Task item = Locate the word "icon" in the material, then show every line that holds it.

Source material =
►

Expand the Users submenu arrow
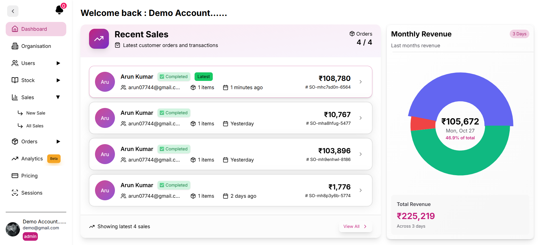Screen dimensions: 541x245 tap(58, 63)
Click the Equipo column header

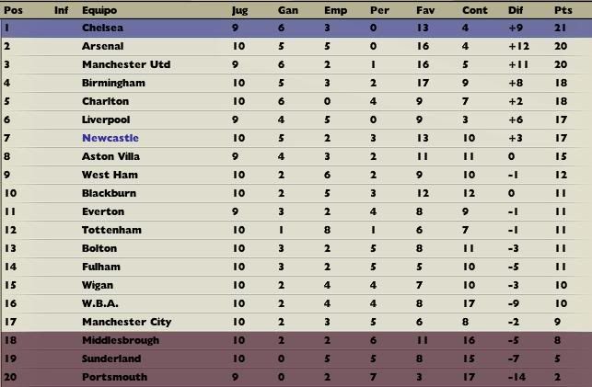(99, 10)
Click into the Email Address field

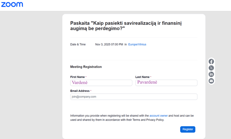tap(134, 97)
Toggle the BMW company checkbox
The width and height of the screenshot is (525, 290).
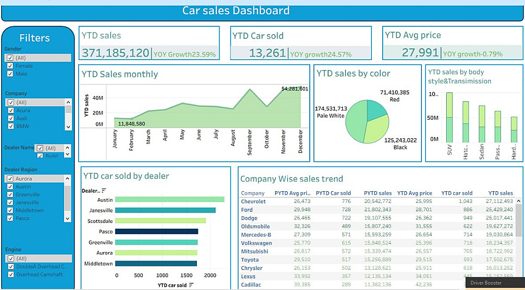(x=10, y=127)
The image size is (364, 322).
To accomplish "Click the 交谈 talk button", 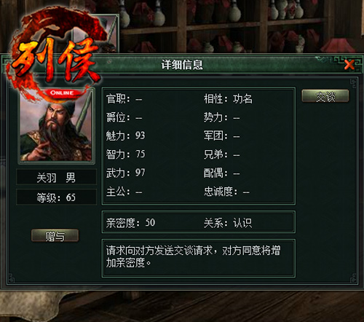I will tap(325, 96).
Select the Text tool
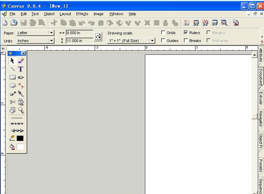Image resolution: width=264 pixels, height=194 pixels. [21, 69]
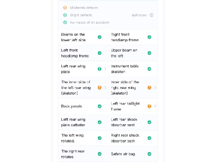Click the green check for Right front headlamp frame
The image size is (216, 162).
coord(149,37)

◄
►

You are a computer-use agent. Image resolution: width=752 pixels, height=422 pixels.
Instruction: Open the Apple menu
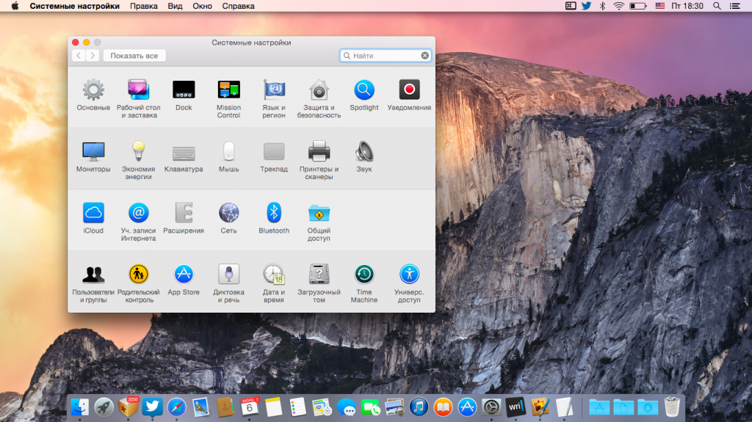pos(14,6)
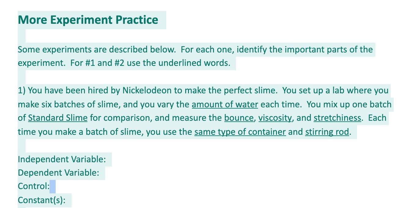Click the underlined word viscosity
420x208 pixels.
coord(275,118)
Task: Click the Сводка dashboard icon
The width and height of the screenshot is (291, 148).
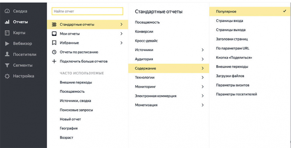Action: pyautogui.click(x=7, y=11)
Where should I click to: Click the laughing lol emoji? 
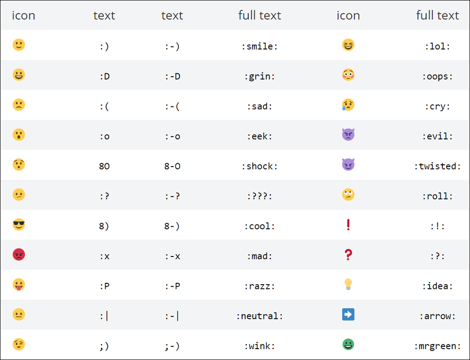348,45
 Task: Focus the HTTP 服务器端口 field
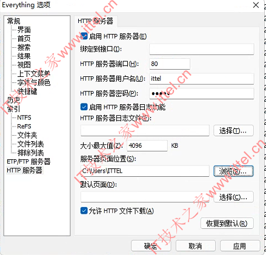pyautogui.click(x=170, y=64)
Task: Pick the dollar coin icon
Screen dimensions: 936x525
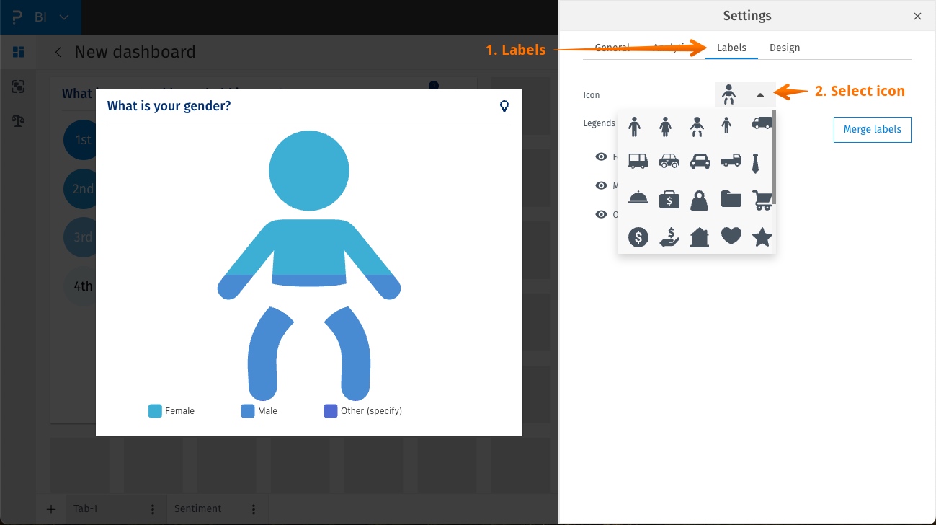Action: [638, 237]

◄
►

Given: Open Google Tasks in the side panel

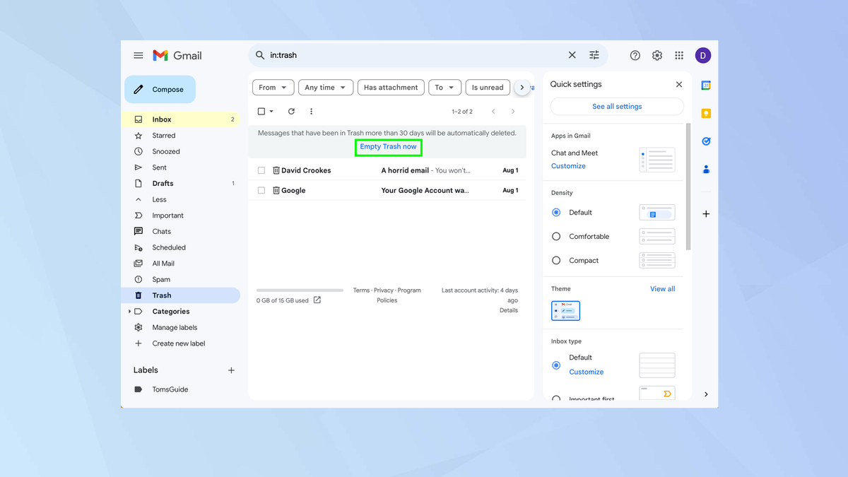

◄

Response to the task =
Task: Click the Сводка dashboard icon
Task: Pick the dollar coin icon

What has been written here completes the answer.